*TASK DIRECTIONS:*
Across all the records, filter for lines with the word "About" and copy them.

• • • • • • •

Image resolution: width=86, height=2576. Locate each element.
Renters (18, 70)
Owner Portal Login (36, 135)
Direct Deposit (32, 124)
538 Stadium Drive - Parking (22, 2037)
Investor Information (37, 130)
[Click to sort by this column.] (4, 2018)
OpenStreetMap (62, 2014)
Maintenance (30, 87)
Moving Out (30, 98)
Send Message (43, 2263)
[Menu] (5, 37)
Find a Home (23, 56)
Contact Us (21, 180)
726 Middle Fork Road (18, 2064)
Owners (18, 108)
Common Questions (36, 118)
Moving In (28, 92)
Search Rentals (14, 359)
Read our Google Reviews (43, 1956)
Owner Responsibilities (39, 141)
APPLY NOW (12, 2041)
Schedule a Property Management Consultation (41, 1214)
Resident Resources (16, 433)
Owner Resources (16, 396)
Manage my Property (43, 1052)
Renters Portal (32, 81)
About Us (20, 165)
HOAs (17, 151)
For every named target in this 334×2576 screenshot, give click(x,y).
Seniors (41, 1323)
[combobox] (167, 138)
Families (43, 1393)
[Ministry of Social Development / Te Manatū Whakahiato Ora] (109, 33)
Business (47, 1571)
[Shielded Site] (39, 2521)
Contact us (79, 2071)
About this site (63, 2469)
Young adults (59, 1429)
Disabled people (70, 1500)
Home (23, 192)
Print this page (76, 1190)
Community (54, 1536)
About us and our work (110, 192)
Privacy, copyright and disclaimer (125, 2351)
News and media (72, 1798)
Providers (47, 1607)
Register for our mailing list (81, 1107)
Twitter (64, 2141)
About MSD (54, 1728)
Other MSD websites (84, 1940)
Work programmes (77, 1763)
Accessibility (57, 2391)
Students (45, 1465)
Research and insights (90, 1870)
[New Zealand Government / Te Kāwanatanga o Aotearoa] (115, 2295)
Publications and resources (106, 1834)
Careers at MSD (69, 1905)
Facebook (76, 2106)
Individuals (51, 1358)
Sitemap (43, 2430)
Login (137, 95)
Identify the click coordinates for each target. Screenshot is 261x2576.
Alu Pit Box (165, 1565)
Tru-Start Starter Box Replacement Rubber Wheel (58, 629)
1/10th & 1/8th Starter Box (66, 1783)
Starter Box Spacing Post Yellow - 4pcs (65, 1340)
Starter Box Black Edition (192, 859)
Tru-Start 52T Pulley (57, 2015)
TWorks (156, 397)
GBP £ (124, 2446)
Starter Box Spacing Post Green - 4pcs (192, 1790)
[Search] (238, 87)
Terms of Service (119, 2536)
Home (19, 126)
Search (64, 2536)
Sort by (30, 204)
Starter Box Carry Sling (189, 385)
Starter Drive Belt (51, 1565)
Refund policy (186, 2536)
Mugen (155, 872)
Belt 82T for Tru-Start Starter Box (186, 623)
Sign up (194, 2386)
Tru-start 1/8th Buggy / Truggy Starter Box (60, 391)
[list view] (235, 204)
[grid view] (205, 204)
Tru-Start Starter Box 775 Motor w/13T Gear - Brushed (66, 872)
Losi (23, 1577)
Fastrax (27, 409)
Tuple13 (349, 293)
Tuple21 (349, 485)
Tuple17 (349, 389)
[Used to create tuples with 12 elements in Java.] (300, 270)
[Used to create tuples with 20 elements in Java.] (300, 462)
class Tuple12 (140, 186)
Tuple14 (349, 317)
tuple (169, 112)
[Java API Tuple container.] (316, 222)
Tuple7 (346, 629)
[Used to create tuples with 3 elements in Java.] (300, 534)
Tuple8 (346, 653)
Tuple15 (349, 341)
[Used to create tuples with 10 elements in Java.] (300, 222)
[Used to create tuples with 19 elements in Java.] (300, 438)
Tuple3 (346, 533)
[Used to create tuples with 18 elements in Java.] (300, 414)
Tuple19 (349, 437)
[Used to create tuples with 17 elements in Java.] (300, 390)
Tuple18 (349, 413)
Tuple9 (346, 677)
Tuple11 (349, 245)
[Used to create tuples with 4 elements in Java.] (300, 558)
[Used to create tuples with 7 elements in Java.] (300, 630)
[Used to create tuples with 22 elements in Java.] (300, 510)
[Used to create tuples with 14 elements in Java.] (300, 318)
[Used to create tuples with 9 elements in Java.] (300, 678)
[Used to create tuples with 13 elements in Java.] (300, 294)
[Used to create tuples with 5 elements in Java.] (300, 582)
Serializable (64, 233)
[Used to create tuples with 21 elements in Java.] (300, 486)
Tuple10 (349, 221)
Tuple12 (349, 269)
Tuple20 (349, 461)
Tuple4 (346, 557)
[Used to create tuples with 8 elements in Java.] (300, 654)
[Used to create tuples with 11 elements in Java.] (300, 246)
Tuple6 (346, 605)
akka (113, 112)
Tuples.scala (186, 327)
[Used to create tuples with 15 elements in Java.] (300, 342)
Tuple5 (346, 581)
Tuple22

• • • • • • •

*OUTPUT OF THE TASK:*
About Us (20, 165)
About this site (63, 2469)
About us and our work (110, 192)
About MSD (54, 1728)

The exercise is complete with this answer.